The only time I'm not chill, is when the ADI Forums are used in the same way as homedistiller.org. This is a forum for professionals to share professional advice. If you aren't a PE in at least one of the areas I mentioned above, then you are not qualified to offer professional advice....especially on something so important, period.

The advice I was giving, which is the advice we all should be giving, is "seek out a professional opinion" especially in an area as important as the safety of your future distillery, its employees and your well being. The horrible accident at Silver Trail Distillery is your wake up call.

Humbly,

McKee

Just FYI if you read the report on Silver Trail you would see one thing in particular that does not make sense. The manufacturer of the still said it was rated at 8 psi I think it was.
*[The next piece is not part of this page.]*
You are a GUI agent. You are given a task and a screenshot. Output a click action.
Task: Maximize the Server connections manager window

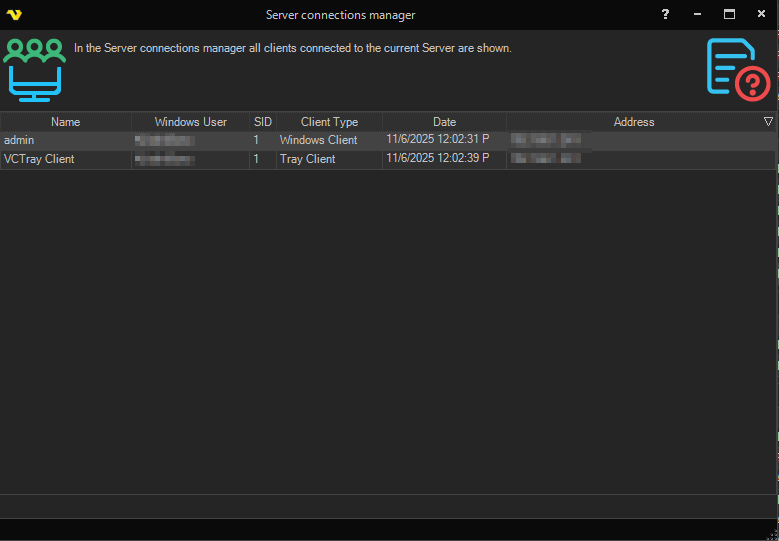pyautogui.click(x=729, y=15)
The still had a 150 psi WATER HEATER pressure relief valve!! The report did not say who installed the PR valve but I am guessing the distillery. Most small still guys will not install safety equipment to avoid the liability. 
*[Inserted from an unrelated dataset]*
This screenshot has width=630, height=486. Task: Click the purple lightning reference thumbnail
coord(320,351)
A still should be an OPEN system and the pressure will not go above maybe 1/4 psi. It is necessary to have some pressure to move the vapor through but it will not go above 1/2 psi unless you have some blockage or something. You can get Apollo PR valves for 5 psi that are more than you will need unless you have a still made from tin foil. 
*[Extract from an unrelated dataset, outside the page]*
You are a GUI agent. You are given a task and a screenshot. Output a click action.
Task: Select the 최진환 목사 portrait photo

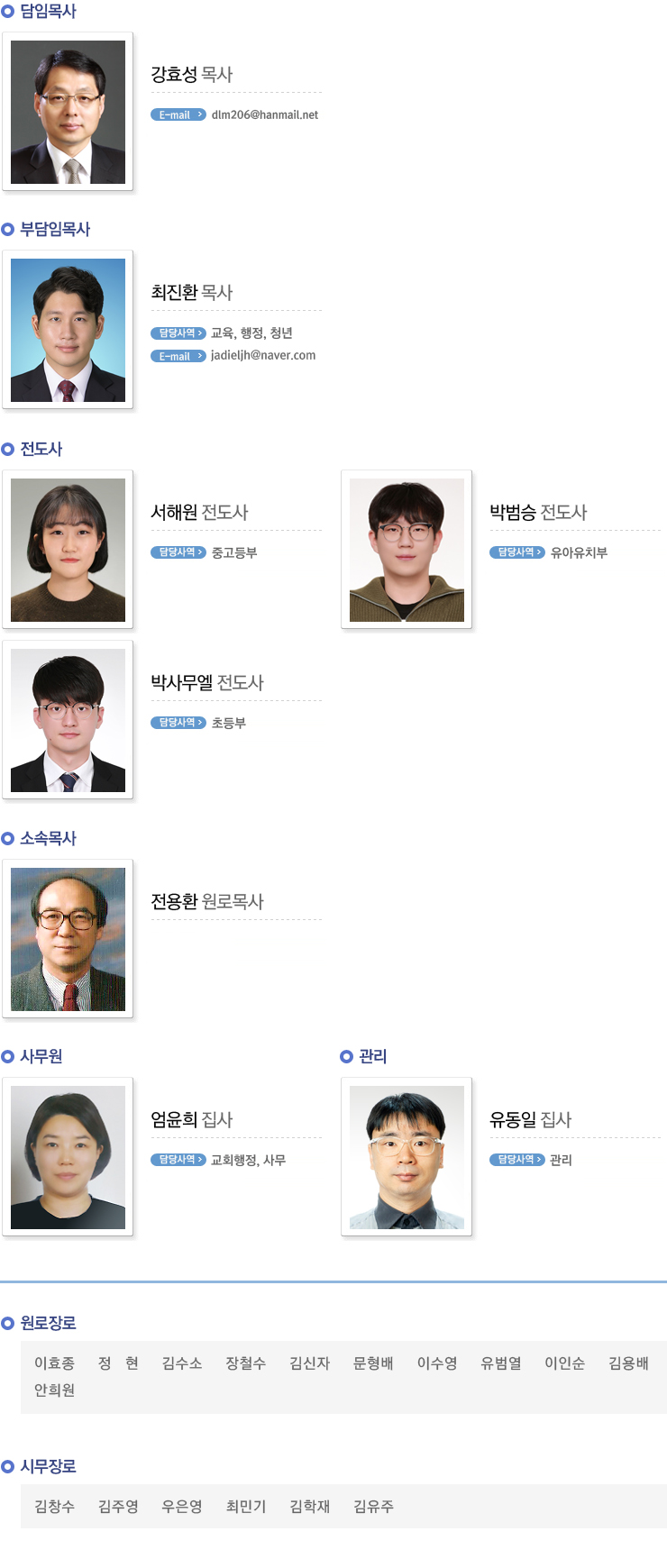68,330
You have to remember that one psi spread over the surface of a 36 inch diameter still is about 1,000 lbs of actual force over that area! 

By the way the one thing the report does not clearly state is whether the injuries sustained were from fire or from hot water. Water at 200 degrees will cause severe burns as well. And the suspicious thing about the report is that the still blew out of the building. At 8 psi or even 10 or 20 psi it would most likely split open and not "blow up."

There are a lot of unanswered questions. 

Above all get a pressure gauge and relief valve with LOW psi. Very low.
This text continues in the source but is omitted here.